Y sin embargo es fácil encontrar, en casi todos los cipreses, una o más ramas díscolas, que se sustraen al hechizo de la vertical dignidad, y se dirigen hacia la luz, queriendo ser libres e independientes, fuera de la poderosa estabilidad que los sostiene. Más raro es encontrar varias de modo que podamos ver el proceso que vive esta rama con el paso de las decenas de años. Paseando con mi esposa y discípula Carmen, muchas veces nos hemos detenido frente a este árbol de la fotografía, cercano al jardín de casa y hemos comentado este hecho, que tantos ecos filosóficos hace reverberar en el alma: la necesidad de la espiritualidad y la disciplina y la unión como base de un crecimiento vertical, sin traumas dolorosos innecesarios. Finalmente me he decidido a escribir estas líneas, ayudado por sus notas sobre este árbol de uno de sus artículos, y de la fotografía que es testimonio de estas ramas díscolas del ciprés.
En ella podemos ver una rama que se está apartando de esta verticalidad, y otra que lo hizo antes y que aun desafía al tiempo, ya un poco más apartada de esa línea imaginaria que une el cielo y la tierra y que todos sentimos y deberíamos siempre respetar. Y antes, otra más grande que se curva bajo su propio peso, sabiendo que la Estrella Polar que reclama crecer al ciprés es ya inalcanzable, pues el camino se aparta, triste, más y más. Y la última que vemos, aunque unida al ciprés, muerta, o casi, sin savia, sin esperanza, que si crece es para ser golpeada por la tierra y así morir, contraria a su ímpetu y ley natural de ir hacia las alturas.
Todas las enseñanzas de los filósofos, sobre el sistema armónico como el de una pirámide de piedras o de almas, guardián de la unidad y la vida, reviven aquí, ante esta imagen. Y aunque cada uno es responsable de su propio crecimiento y de proteger el fuego, la fortaleza emana siempre de la unión, en que cada uno protege y es protegido, avanza guiado por el ejemplo y sirve de ayuda a quien avanza y crece, más necesitado. El deseo de cielo y de luz, el ímpetu de crecer, no es limitado por los que lo hacen junto a nosotros, sino que ésta es la salvaguardia para que podamos seguir haciéndolo.

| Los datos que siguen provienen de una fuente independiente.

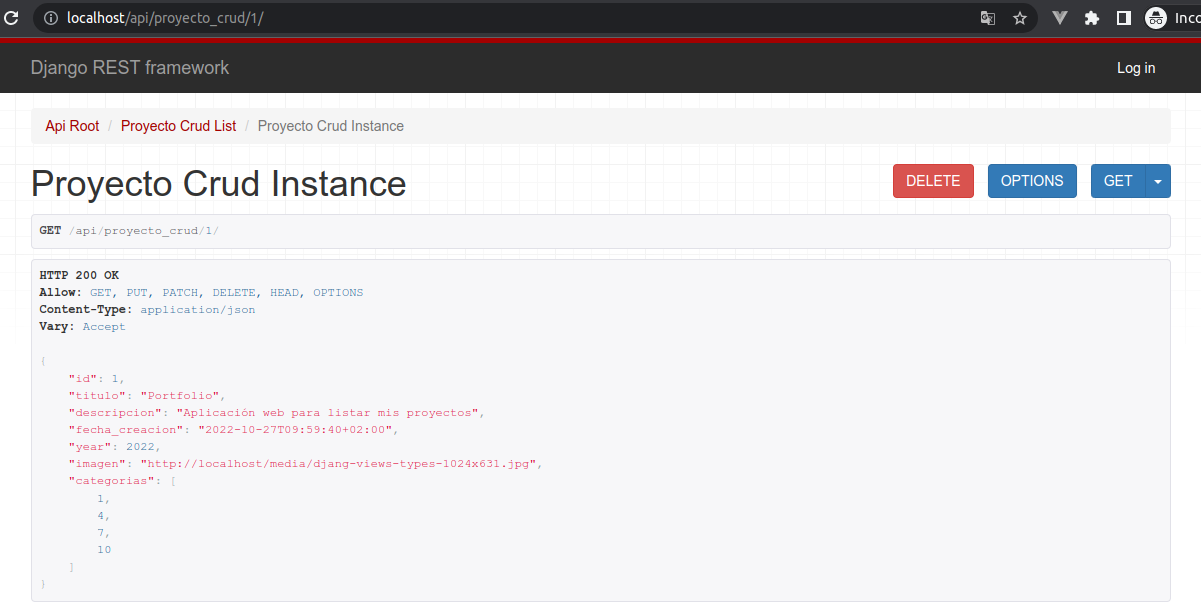Open the imagen media URL in JSON

click(340, 464)
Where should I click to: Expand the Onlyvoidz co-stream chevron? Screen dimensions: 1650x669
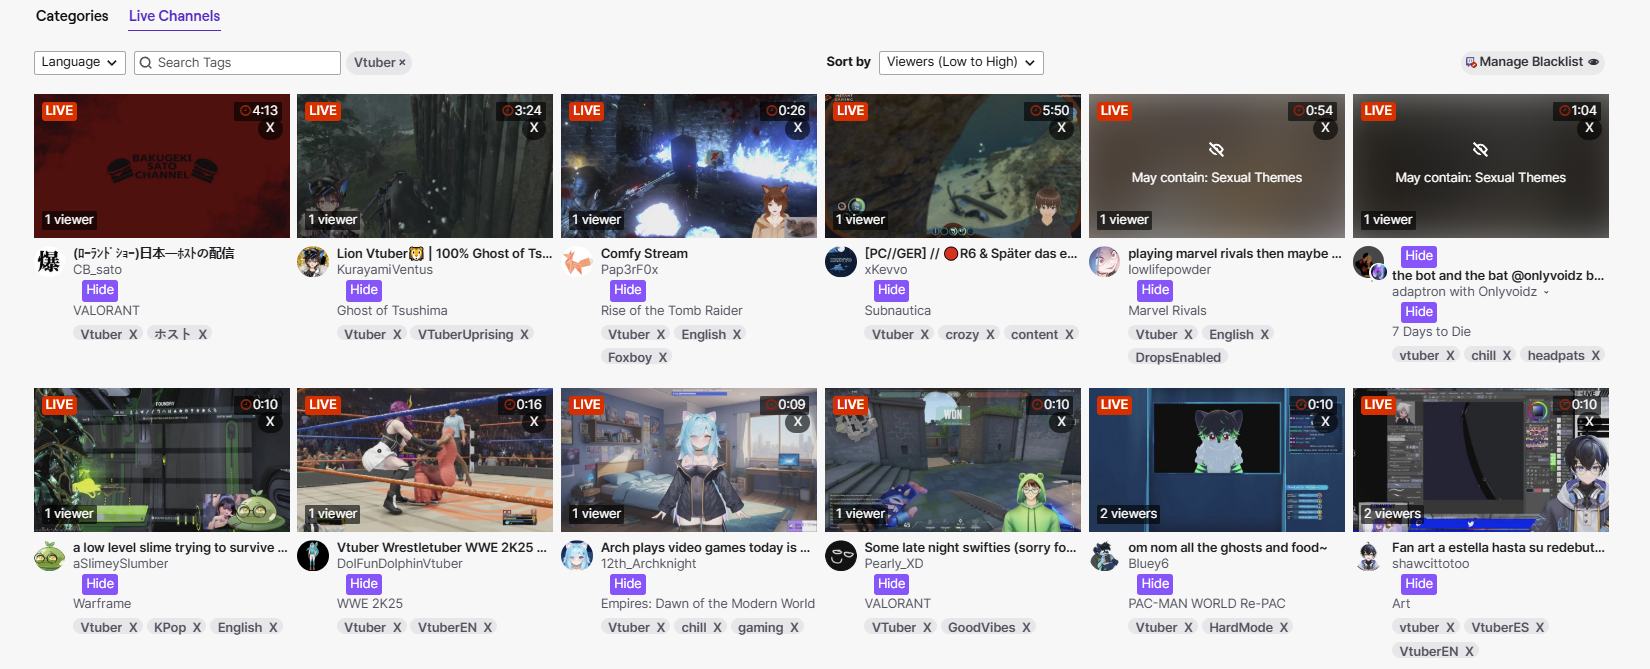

Quien con el orgullo se aparta de la vida que une –queriendo llevar la savia del árbol que es uno, y para todos, hacia donde dicta la soberbia, siempre díscola– se aleja del sustento, de la vertical, mientras el árbol sigue creciendo mes a mes, año a año, lento y solemne, y llega el momento en que el alma o la rama sucumbe, y muere y se lamenta en el fango de la tierra que ya no la sostiene, pues se la traga con sus negras fauces. Pues la tierra que sirve para la raíz, se convierte en enemiga de la rama díscola.
Y además, a quien le importa la rama díscola del ciprés, pues este sigue paciente y firme su camino hacia las alturas, cantando un himno silencioso a su Dios Apolo, el numen de la felicidad en la concordia.
Jose Carlos Fernández
Alcorcón, 3 de abril del 2021
Me ha gustado mucho, como todo lo que escribe Jose Carlos. Es un auténtico poeta.